Task brief: Once the line with "Screen dimensions: 800x426" is found in the material, write out that line and every later line exactly, through the end.
<<<<
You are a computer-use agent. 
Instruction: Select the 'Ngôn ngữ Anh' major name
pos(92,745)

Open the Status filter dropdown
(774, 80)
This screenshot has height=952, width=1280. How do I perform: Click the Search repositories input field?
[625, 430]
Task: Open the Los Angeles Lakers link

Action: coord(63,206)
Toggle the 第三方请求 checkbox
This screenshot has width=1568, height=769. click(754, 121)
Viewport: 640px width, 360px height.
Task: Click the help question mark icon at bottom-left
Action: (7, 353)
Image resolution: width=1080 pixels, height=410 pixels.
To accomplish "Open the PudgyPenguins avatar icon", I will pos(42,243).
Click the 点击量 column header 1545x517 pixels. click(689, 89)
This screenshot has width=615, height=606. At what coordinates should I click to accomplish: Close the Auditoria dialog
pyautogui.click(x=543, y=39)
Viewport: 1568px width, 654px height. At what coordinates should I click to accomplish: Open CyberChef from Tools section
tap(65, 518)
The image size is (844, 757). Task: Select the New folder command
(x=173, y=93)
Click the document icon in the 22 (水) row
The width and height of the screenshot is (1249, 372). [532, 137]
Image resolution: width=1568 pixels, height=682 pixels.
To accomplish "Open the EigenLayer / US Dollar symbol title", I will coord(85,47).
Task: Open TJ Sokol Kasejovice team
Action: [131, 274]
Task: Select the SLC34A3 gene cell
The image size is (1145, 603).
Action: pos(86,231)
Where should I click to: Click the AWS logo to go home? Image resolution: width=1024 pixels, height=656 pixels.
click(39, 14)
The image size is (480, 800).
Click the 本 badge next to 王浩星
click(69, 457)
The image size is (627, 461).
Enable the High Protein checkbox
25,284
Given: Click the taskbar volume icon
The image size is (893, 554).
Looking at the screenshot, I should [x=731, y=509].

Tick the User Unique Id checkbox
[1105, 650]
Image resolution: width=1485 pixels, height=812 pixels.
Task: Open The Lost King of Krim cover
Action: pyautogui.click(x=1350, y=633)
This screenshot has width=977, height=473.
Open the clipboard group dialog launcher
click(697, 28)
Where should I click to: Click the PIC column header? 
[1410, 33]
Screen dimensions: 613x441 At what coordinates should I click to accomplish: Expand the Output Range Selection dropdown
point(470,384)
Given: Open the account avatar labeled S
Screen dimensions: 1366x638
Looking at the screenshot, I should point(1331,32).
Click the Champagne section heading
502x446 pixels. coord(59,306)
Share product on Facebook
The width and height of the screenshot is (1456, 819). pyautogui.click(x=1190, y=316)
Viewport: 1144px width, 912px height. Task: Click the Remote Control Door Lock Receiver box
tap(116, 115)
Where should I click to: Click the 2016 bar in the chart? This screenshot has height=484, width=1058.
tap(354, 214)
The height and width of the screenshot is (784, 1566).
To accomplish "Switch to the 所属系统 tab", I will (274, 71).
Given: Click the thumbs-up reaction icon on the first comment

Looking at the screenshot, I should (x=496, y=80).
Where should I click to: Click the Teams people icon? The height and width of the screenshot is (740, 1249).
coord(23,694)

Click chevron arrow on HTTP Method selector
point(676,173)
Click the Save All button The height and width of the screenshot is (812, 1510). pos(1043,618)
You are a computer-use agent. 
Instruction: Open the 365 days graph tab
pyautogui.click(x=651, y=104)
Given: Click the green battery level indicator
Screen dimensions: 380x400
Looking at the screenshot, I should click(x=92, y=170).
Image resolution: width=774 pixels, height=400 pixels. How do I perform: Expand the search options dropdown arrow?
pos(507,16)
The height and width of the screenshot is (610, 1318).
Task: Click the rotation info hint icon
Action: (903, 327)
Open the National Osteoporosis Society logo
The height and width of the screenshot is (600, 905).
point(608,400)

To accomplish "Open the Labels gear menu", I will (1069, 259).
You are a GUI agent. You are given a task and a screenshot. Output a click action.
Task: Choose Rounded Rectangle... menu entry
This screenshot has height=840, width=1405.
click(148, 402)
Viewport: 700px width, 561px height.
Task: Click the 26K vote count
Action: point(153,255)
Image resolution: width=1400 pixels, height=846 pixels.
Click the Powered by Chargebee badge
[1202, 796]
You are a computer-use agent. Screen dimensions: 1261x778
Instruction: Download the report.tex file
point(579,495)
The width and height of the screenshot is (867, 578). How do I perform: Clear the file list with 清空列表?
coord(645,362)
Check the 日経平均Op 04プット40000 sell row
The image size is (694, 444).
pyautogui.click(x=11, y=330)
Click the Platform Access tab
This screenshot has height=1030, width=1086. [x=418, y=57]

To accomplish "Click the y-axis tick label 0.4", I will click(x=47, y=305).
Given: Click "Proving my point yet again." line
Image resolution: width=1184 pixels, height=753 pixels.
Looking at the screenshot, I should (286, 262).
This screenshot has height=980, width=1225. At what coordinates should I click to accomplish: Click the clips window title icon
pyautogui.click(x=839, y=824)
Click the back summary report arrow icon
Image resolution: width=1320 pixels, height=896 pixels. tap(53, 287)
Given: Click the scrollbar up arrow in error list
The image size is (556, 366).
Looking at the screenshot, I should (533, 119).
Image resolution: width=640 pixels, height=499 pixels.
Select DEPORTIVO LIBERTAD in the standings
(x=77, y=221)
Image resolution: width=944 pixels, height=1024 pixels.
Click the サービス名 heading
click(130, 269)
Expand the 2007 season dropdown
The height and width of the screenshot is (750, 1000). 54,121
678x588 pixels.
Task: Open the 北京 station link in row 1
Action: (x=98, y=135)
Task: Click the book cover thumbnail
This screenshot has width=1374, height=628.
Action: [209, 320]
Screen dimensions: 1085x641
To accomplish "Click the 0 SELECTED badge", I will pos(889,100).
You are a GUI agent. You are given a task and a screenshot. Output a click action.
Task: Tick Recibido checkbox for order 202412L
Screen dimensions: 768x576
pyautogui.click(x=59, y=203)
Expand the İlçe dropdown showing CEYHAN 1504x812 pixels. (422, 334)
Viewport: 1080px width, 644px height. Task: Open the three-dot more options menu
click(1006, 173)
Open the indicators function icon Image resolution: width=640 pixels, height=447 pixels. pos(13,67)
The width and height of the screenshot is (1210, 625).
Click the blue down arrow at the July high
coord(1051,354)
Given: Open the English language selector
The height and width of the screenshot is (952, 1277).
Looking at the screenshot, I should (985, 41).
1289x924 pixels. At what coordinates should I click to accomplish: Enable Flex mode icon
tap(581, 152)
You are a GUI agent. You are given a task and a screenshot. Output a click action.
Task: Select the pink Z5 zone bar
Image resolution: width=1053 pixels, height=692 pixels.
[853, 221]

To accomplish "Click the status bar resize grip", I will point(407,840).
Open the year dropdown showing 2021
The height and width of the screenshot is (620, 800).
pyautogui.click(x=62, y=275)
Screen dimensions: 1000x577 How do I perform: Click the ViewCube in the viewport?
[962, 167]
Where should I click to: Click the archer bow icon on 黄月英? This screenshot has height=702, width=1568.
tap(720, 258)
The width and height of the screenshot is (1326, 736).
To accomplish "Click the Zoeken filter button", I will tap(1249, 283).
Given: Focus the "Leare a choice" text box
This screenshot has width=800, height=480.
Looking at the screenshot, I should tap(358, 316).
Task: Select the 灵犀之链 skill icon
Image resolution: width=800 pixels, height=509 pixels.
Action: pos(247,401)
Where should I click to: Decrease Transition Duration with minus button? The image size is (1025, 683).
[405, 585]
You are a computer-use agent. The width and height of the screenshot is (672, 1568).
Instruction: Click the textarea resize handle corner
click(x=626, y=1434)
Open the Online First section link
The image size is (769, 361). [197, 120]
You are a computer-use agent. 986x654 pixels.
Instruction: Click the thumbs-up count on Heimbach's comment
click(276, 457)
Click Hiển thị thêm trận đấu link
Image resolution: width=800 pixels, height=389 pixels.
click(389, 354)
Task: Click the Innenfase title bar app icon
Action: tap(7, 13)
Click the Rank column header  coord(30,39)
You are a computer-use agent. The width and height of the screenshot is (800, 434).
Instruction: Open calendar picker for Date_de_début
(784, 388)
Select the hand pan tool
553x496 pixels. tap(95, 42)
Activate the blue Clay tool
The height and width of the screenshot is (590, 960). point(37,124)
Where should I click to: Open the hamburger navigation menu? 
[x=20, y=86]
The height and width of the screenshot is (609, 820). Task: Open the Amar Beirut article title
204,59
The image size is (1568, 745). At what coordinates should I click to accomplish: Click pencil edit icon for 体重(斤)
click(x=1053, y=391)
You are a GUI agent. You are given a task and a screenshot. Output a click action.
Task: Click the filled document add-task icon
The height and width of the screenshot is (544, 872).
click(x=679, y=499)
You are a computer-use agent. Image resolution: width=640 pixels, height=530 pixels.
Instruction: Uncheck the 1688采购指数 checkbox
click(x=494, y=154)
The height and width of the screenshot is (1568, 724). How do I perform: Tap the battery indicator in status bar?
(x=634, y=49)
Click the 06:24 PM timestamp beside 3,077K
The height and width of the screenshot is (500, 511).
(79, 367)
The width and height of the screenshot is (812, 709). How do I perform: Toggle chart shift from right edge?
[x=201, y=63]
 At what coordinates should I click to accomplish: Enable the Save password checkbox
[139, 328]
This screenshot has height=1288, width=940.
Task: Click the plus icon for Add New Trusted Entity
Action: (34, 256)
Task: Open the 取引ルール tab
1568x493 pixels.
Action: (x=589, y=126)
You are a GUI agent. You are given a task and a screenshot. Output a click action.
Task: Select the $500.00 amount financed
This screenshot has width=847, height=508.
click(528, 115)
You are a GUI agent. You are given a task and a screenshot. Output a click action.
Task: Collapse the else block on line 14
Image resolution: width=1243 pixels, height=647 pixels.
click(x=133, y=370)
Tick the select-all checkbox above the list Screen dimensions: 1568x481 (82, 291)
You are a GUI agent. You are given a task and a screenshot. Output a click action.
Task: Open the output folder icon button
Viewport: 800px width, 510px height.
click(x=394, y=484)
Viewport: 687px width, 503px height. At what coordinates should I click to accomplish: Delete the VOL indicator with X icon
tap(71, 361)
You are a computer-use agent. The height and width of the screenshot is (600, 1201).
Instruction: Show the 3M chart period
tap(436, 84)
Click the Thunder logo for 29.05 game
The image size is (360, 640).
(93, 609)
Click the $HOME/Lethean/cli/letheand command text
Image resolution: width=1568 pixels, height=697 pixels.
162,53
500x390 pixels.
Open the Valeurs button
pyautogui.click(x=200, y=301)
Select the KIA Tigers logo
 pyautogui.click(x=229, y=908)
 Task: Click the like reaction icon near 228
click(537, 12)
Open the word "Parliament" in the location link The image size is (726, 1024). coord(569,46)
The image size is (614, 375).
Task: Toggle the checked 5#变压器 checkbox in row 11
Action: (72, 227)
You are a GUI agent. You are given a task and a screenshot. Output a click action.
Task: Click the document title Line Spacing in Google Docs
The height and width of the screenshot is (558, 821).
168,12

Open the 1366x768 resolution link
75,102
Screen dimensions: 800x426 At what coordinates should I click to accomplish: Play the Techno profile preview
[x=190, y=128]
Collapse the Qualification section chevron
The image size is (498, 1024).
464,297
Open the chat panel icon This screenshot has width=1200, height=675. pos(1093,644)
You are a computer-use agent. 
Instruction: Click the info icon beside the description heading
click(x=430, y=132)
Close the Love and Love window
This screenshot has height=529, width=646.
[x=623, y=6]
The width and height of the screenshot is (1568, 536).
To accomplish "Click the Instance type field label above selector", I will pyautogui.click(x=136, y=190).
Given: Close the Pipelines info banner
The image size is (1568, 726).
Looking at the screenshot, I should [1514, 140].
>>>>
Task solution:
Screen dimensions: 800x426 At what coordinates should I click to accomplish: Play the Techno profile preview
[x=190, y=128]
Collapse the Qualification section chevron
The image size is (498, 1024).
464,297
Open the chat panel icon This screenshot has width=1200, height=675. pos(1093,644)
You are a computer-use agent. 
Instruction: Click the info icon beside the description heading
click(x=430, y=132)
Close the Love and Love window
This screenshot has height=529, width=646.
[x=623, y=6]
The width and height of the screenshot is (1568, 536).
To accomplish "Click the Instance type field label above selector", I will pyautogui.click(x=136, y=190).
Given: Close the Pipelines info banner
The image size is (1568, 726).
Looking at the screenshot, I should [1514, 140].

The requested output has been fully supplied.